「のの湯」~銭湯女子、三者三様の生き方もお風呂に浸かればひとつ~ – 8th FEB.

「のの湯」~銭湯女子、三者三様の生き方もお風呂に浸かればひとつ~

「のの湯」の最新刊が発売されたので楽しみに読んだ。銭湯女子、なんて言い方で説明するのは本当は違うのだけれど簡単にいえばそういうテーマのコミックだ。

とあるアパートに暮らす3人の女子。ひとりはトリマーになる夢を描いてがんばるファッション女子、ひとりは留学生として日本にやってきた(どちらかといえば)肉食系女子、そしてもうひとりは浅草で人力車を引く元気印女子。

外見も性格もまったく違う三人が、ふとしたきっかけから銭湯に行き、また銭湯通いを通じて心がつながっていく様を描くのがこの「のの湯」だ。

銭湯に行けばスッキリする、というのは誰でも知っていることだろう。広い浴槽、広い洗い場、広い更衣室はそれだけで自宅の狭い風呂とは別世界の楽しさがある。古い銭湯にはそのクラシックな内装が、新しい銭湯にはその清潔感ある内装がそれぞれ心を楽しませる。

見た目も性格も服の好みも全く違う3人が友達になっていく中で、銭湯という存在が大きな役割を果たしていく。

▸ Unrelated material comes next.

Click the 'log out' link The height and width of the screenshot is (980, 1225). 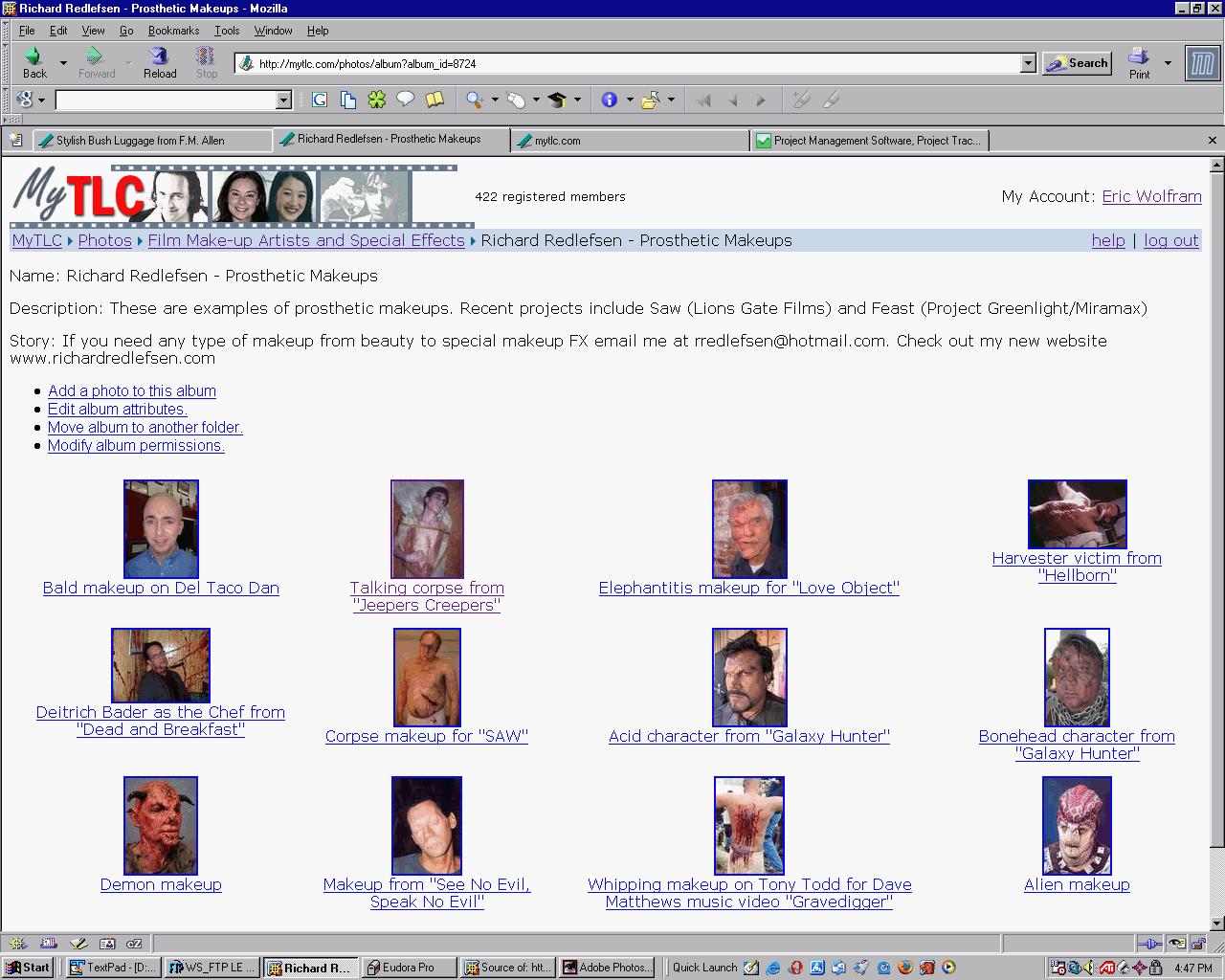(x=1170, y=240)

服を脱いで同じ銭湯に入れば、徐々に距離は近づいていくし、ケンカしても仲直りできる。本音の話もできるようになる。

作者の絵柄が萌えにも偏らず、エロにもおもねらない、絶妙なバランスなので、銭湯女子の入力シーンもすっと読めるので、「へー、こんな銭湯あるんだー」のような楽しみと、銭湯を通じて深まる人間関係を読み進められる。

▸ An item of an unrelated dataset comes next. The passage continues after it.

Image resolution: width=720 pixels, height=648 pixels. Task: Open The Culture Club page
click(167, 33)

作者(原案)の久住昌之さんといえば「孤独のグルメ」「サチのお寺ごはん」「花のズボラ飯」など、食べ物系漫画の原作/原案をたくさん手がけていることで有名だが、まちあるき散策系の書籍もいくつか書いていて、個人的には「銭湯というテーマはハマったなあ」と思った次第。

そして、作者(画)の釣巻和さんは「くおんの森」のようなファンタジー漫画を描いており、昔から注目していた作家だったが、大ヒットというイメージではなかった。絵柄もファンタジー世界にマッチしていたところをあえて、原作つきの現代もの、銭湯女子漫画にセットした編集者の手腕を評価したいと思う。もちろんしっかり描いている作者も新境地を開いたのではないかなと思う。

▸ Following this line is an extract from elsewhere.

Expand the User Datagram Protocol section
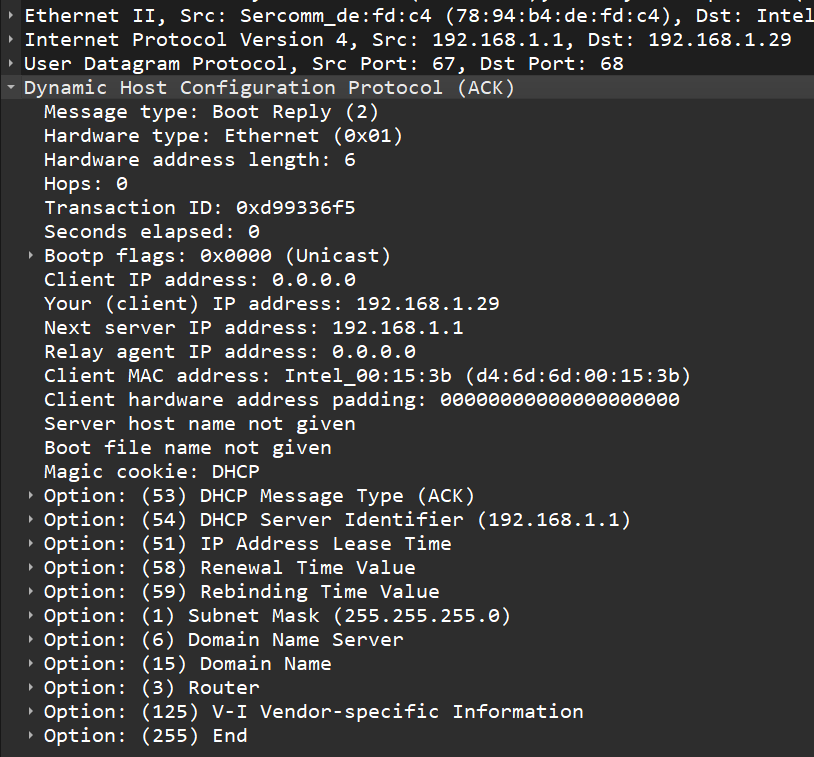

私が住んでいる神楽坂界隈は割と銭湯が残っていて、まちあるきを企画したこともあるが、2つの銭湯がまったく違う客層とまったく違う内装で、それぞれの雰囲気を形成しているのは興味深かった。

一方で実家の所沢には銭湯はなく、銭湯に入ったのは成人して以降だったりもする(最近になってロードサイドにスーパー銭湯的なものができたが)。もっと早くに銭湯に親しんでいればよかったのにと思ったりする。

東京の23区内は減ったといってもまだまだ銭湯が残っているので、気まぐれで近くの銭湯に寄ってみるといいと思う。

「のの湯」に話を戻すと、個人的には大好きだったが続くか心配だった。しかし3巻を読む限り、まだまだ続けられそうだ。ドラマ化もされるらしいのでこれでまた人気が高まればいいな。「のの湯」オススメです。